By Thom L. Jones for Gangsters Inc.

“For the world is Hell and men are, on the one hand, the tormented souls and, on the other, the devil in it.” - Arthur Schopenhauer

He had not reached thirty when he died, and although he crammed a lot into his brief life, it was all the wrong stuff. In a playhouse of madness where all the players outdid themselves in their levels of depravity, he had a starring role that lasted over half a decade. A killer who never had time for the luxury of guilt. Years of lead and death to all the targets his Mafia chiefs pointed out. Police officers, magistrates, politicians, a doctor, an old man in the street. No one is safe from the Kalashnikov he brandished like a club of power. And lots of men of the Mafia went down as well. Maybe fifty or more victims between 1980 and 1987.

If sorrow is cold like a winter night, just as long and no way out, and death is black like a raven’s wing, this Mafia hitman from Palermo was a full realization of just how dangerous it is to be a terminator working for men who treated truth, and conscience and loyalty with as much fealty as they showed for a stray dog scavenging in an alley. Everything he did counted for nothing when he became too influential and a perceived threat to men who were even more deadly than he was.

10453816288?profile=RESIZE_400xMario Giovanni Prestifilippo (right) was born on December 7, 1958 and died September 29, 1987. This much we know for a fact.

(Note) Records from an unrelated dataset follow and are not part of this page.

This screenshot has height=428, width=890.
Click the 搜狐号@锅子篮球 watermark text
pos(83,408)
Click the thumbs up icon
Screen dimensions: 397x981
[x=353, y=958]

Almost everything we perceive about his Mafia life comes from the testimony of informants, who came out from the cold in the 1980s and 1990s. Although tried and convicted for multiple murders, they killed him before any wheel of justice could turn his acts into reparation though sentence.

Tall and slim, his long hair tied in a knot, he was born in Ciaculli and grew up a normal young man. His friends called him by his nickname, Mariuzzu. Good grades at school, intelligent, personable, but his fate was destined at birth. His father, Giovanni, was a Mafia capo, or boss, of the Croceverde Giardini Mafia family, a suburb in the south-east of Palermo. He and his father, Salvatore, were involved in the Mafia war of the early 1960s. It was a road Mario had no choice but to follow, it seems.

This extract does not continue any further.